The clocks have gone back and we are now waking up to dark, cold mornings but hopefully this shouldn’t stop you from enjoying the beauty of Richmond Park, as we welcome in the last month of autumn.

The 5th of November is well known for Guy Fawkes and every year the effigy of Guy Fawkes is still burned on bonfires across England in recognition of his part in the failed 'Gunpowder Plot' of 1605.

Bonfires and fireworks are not permitted in Richmond Park but, if you’re having a bonfire at home, please remember to check underneath any logs or leaves first and before you light it, for animals such as toads, small mammals and hedgehogs that may have hibernated.

Many species are now reducing their activities, fattening up and preparing themselves for the cold, winter months but it’s a great time to visit Pen Ponds, as migratory birds such as Widgeon, Teal, Shoveler and Gadwall come to visit to avoid the harsher winters of Northern and Eastern Europe.

English Oak (Quercus robur)

The oldest, largest and most noticeable inhabitants of Richmond Park are its trees, and the park is a leading UK site for ancient trees, particularly the English oaks, which have great historical and ecological importance.

Whilst November brings with it the wonderful changing colours of autumn and the deciduous trees begin to lose their leaves, the English oaks tend to wait until November to put on their best display of colour. It is also one of the last trees to release their seeds, often relying on Jays and Grey squirrels to disperse the acorns far and wide.

During medieval times, the English regarded acorns as a good luck charm and carried them as symbols of prosperity, youthfulness and power.

Today, the acorns provide a vital food source for the deer, along with the sweet and horse chestnuts, so please do not pick or take them!

New interpretation panels

New interpretation panels have been installed and are located at all the access points and key areas of interest around the park. The panels have been redesigned and provide visitors with some useful background information about Richmond Park, the habitats and many of the species, which thrive here.

Deer

The red and fallow deer are now coming to the end of the rut but you may still hear or see the occasional stag roar or buck groan to attract the females.

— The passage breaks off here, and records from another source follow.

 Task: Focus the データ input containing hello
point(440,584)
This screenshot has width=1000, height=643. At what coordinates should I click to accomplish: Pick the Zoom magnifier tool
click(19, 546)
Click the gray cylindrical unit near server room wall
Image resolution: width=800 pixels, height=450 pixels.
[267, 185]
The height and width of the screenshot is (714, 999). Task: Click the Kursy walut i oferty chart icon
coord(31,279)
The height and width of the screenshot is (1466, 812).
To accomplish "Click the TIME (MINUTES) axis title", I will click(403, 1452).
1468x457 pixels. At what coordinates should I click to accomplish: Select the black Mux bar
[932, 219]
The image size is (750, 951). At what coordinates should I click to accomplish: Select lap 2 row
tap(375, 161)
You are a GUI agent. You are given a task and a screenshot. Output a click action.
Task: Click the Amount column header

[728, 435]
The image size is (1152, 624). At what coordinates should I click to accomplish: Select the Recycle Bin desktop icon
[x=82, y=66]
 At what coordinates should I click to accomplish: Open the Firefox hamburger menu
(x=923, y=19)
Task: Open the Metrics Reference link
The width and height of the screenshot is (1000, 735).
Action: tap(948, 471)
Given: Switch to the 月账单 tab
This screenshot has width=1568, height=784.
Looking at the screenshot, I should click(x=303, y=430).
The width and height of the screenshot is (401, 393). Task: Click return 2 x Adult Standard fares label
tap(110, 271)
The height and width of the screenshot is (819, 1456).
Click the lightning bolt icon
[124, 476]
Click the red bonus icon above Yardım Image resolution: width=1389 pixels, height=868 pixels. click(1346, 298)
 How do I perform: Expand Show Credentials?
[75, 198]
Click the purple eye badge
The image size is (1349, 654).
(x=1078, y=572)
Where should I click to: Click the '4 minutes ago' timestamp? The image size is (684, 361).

However please respect the deer and this natural behaviour by keeping at least 50 meters away from them and do not touch, feed or photograph the deer at close range.

Rhododendron control

A lot of work has been undertaken within Pen Ponds Plantation last month with the help of volunteers and contractors to try and control the Rhododendron ponticum, which is a non-native and extremely invasive plant. This work will be continued in Pen Ponds Plantation and also across Spankers Hill throughout November.

Dates for your diaries

Christmas trees will be on sale again at Roehampton Car Park. They will be available to buy on the last two weekends in November and then every day throughout December.

Horse and carriage rides will be operating in Richmond Park in liaison with Operation Centaur from Saturday 25 November through to Saturday 30 December on various days.

If you’d like to have a unique experience to explore Richmond Park with the majestic Shire horses and see the beauty and wildlife up close, please visit our upcoming events calendar for more information and to make a booking.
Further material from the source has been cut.